Project Kilby in West Texas is expected to consume nearly 2.7 gigawatts of electricity, enough to power about two million homes.

A CALTEX GAS STATION AT HUANGGANG ROAD, SHENZHEN
A CALTEX GAS STATION AT HUANGGANG ROAD, SHENZHEN      Chevron Logo    Dinkun Chen / Wikimedia Commons (CC BY-SA 4.0)
By Free News Press Editorial Team
Published June 22, 2026 at 2:02 PM PDT

A 20-year agreement between Chevron and Microsoft will bring natural gas power to a massive new data center in West Texas, the oil company announced Monday. The deal marks a significant step toward fossil fuel use by a technology company that has long relied on renewable energy.

According to CNBC, the data center, called Project Kilby, is expected to consume nearly 2.7 gigawatts of electricity. That is roughly equivalent to the power needed to run about two million homes.

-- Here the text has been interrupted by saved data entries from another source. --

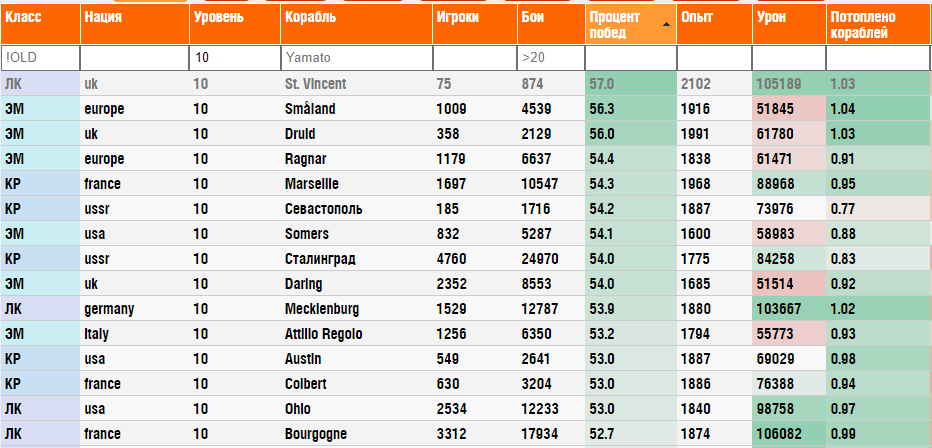Focus the empty Нация filter field
Image resolution: width=932 pixels, height=448 pixels.
click(x=135, y=58)
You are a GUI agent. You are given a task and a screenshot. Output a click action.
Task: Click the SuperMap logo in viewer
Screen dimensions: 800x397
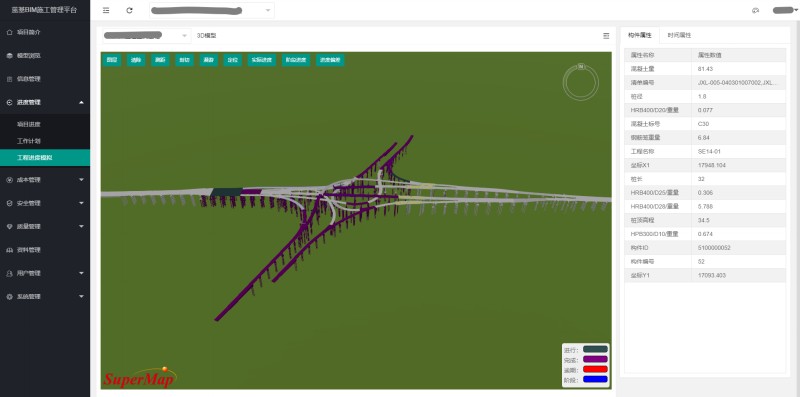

Most of the electricity will come from large gas turbines supplied by GE Vernova, a partner of Chevron. Caterpillar will also provide turbines. The power infrastructure will be built directly at the data center site rather than connected through a separate grid system.

Project Kilby has not yet broken ground. It is planned for Reeves County in west Texas. Chevron expects to make a final investment decision on the project later this year, and the data center would begin receiving power in 2028.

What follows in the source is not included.